Television and other media programmes would be subject to new rules as the moral policemen go about their religious duty for God. Hell-fire and brimstone would become a staple in the diet of indoctrination of the young and the larger society. I can already hear the loud protests of some that this could never happen in Jamaica. Well, Britain was not supposed to leave the European Union, but it did.
Perhaps what I have stated are worst-case scenarios. But, then again, I am not sure that they are, and hope to God that they would never be. Such attempts would be strongly resisted by the Jamaican people who love their freedom as mushroom does a rotting piece of wood.
If Jamaican Christians truly understood the powerful imperative of Christian love we would have a kinder and gentler society. If we really understood, as Paul stated so eloquently, that those who have been baptised in Christ have put on Christ, and that they are now new creatures in him, the scales would fall from our eyes as it did his, and we would see people more clearly in their humanity, develop new and more loving perspectives of people we meet in life, and fight valiantly to uphold the intrinsic value of every human being we meet. This is not something to wish for, but is an imperative of the unconditional love by which we have been seized, if indeed we have been seized.

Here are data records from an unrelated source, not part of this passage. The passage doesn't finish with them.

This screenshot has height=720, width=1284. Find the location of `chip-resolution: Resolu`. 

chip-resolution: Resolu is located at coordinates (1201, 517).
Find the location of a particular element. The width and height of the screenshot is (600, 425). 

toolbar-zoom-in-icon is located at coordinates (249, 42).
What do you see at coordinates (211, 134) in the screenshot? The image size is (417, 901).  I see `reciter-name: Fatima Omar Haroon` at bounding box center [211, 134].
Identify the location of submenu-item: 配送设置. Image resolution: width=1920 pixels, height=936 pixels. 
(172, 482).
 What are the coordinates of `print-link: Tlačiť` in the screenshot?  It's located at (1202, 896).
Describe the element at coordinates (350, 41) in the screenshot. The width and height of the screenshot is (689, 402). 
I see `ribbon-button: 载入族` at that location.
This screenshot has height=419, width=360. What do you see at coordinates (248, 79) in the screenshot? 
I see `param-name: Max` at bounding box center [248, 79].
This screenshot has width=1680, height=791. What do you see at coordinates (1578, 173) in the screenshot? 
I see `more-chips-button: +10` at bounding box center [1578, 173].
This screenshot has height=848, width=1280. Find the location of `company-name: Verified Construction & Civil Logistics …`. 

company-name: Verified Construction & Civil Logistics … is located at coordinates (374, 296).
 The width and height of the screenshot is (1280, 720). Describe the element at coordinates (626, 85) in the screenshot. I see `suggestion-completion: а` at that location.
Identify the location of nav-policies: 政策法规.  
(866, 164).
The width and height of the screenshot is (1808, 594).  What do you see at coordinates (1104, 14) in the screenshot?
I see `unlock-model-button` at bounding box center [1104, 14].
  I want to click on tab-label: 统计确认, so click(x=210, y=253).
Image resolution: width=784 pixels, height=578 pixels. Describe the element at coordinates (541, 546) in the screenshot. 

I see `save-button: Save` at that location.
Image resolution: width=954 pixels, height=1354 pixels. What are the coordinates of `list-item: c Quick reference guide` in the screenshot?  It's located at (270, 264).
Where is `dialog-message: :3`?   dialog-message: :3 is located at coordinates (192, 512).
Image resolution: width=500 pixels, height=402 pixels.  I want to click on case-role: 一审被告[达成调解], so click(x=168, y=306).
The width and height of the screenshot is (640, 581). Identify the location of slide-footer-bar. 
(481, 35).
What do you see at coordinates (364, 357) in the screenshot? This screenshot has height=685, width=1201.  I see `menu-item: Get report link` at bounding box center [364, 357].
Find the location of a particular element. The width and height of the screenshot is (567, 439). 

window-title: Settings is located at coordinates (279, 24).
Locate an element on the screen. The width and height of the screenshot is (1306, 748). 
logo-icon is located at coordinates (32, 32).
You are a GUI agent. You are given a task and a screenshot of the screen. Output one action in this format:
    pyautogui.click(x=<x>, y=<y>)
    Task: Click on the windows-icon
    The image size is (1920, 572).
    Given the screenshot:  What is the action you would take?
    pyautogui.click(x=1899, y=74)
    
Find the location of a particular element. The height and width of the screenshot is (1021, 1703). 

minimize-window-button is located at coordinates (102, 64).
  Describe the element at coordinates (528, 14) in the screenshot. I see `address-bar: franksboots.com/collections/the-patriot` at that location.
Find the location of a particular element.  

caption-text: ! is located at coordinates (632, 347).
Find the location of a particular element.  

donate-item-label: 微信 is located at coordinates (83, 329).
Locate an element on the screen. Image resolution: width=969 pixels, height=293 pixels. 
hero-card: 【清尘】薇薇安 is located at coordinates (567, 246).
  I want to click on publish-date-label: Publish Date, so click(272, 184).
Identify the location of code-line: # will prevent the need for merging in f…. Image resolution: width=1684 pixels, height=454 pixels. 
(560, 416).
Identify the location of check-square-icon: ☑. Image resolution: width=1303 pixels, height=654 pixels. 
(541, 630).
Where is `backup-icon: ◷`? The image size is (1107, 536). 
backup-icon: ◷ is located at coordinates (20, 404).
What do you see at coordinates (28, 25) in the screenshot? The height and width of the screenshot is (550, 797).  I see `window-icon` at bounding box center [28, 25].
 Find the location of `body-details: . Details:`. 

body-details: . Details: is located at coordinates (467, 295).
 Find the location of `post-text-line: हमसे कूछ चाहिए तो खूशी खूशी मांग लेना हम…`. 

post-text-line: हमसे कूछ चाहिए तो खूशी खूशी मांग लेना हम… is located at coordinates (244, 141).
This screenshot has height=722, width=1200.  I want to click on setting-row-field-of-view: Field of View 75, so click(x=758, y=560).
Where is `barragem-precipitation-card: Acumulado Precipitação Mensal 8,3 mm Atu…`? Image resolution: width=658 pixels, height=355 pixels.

At the risk of sounding judgemental I have discovered in my long years in the ministry that many who go to church are not seized of this urgency to love as Christ loved us and gave himself for us. Indeed, in one of his discourses with his disciples before he went to the cross, Jesus spelled out the basic criterion that those who would want to be his disciples should have: “By this all will know that you are my disciples, if you have love for one another.” (John 13: 35).
One is pleased that he did not say that it was the amount of times a person went to church that mattered. I am glad he did not say that it is how active we are in the church, or how much money we put in the collection plate that are the qualifying criteria. I am even more heartened that he did not say that people will know we are his disciples if we hold important positions in the church.
Many people are satisfied that it is their membership in a particular church or denomination that suffices. Over the years they have been fed on a diet that one only needs to go through the rituals (sacraments) of baptism and confirmation to have good standing before God. This is false teaching or belief, however highly we view these rituals. These mean nothing if we are not prepared to forgive the offending brother or sister, if we are not prepared to help someone in need even if, like the widow of Zarephath, we have only a little barley and oil in the cupboard. Christians have built mega-churches and have engaged in grandiose programmes, but yet the dial of real love has not been shifted to any remarkable degree.
The crisis of Christianity today is a crisis of identity, of really knowing who we are in Christ. I am firmly convinced that if we are to resolve this crisis we have to remove the encrustations of traditions and loyalty to denominational dogmas (the scales on our eyes) to see more clearly how we ought to behave as Christians who are constrained by the unconditional love in Christ. For this love moves us to seek the best and not the worst in the individual. It helps us to understand what the fault lines are in our own lives and the inadequacies that often cause us to stumble. Furthermore, it concretises for us the much hackneyed, but true expression, that there but for the grace of God, go I.